Surgery for posterior compartment prolapse
The standard surgical procedure for posterior compartment prolapse is the posterior colporrhaphy, involving midline plication of the rectovaginal fascia. The traditional description of this procedure also involves midline plication of the levator ani muscles (Francis and Jeffcoate 1961), although this can result in high rates of postoperative dyspareunia among sexually active women. Analogous to the anterior compartment, site-specific repair of posterior defects has also been described (Richardson 1993), whereby rectovaginal defects are identified by a rectal finger. A prospective randomized trial found higher anatomical cures at 1 year in the colporrhaphy group (86%) compared with the site-specific repair group (78%) (Paraiso et al 2006). In addition, modification of the standard sacrocolpopexy to include extension of the posterior mesh to the rectovaginal septum or perineal body can also benefit posterior prolapse.
Although gynaecologists conventionally repair posterior compartment prolapse transvaginally in the lithotomy position, the colorectal surgeon typically performs a transanal repair. Level I evidence to support the superiority of the transvaginal repair over the transanal approach has been published (Nieminen et al 2004). There is currently no evidence to support the routine use of graft augmentation in the surgical repair of posterior compartment prolapse (Brubaker et al 2009).
Laparoscopic/robotic pelvic floor repair
A variety of laparoscopic reconstructive procedures have been described which aim to improve anatomical detail, minimize surgical morbidity and reduce hospital stay, while retaining the advantages of the abdominal operation. Paravaginal repair, sacrocolpopexy, enterocele repair and uterosacral ligament suspension have all been described laparoscopcially (Paraiso et al 2006, Behnia-Willison et al 2007). However, in many cases, direct comparison with the gold standard has not been performed, and the efficacy of a standard surgical technique should not be compromised simply so that the procedure can be completed laparoscopically.

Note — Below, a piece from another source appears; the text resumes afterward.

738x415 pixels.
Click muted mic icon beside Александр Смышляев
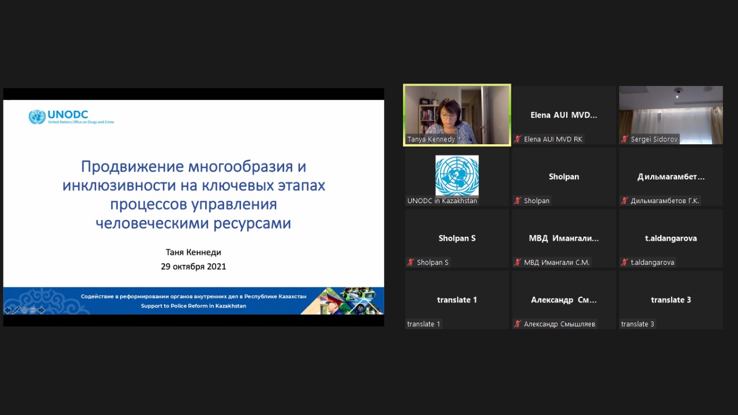518,324
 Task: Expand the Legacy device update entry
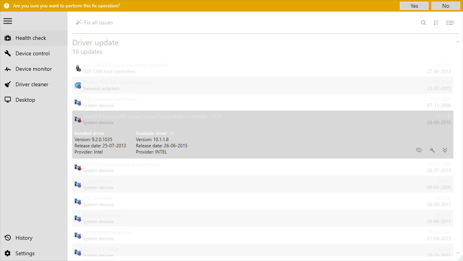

To date, robotic surgery has been most widely accepted in urological oncology. Recently, a limited number of publications have described the use of robotic systems in achieving sacrocolpopexy, with 95% success at 24 months, albeit with small numbers (Elliott et al 2006, Akl et al 2009). Robotic-assisted laparoscopic hysterectomy has also been reported (Reynolds and Advincula 2006). It is unlikely, however, that robotics will significantly impact pelvic reconstructive surgery, at least in the short term.
Obliterative surgical procedures
In addition to the reconstructive surgical procedures outlined above, women who do not wish to preserve coital function may be suitable for a vaginal obliterative procedure. Colpocleisis is a relatively straightforward surgery associated with high cure rates and fast recovery times (Hullfish et al 2007). It may be performed in women with or without a uterus, and involves excision of rectangular pieces of vaginal epithelium anteriorly and posteriorly, vaginal inversion and closure with sutures, thus obliterating the vaginal space. Among appropriately selected women, studies have demonstrated low rates of regret for loss of sexual function (Wheeler et al 2005). There is a risk of stress urinary incontinence developing after colpocleisis, and a concomitant midurethral tape may be appropriate in selected cases.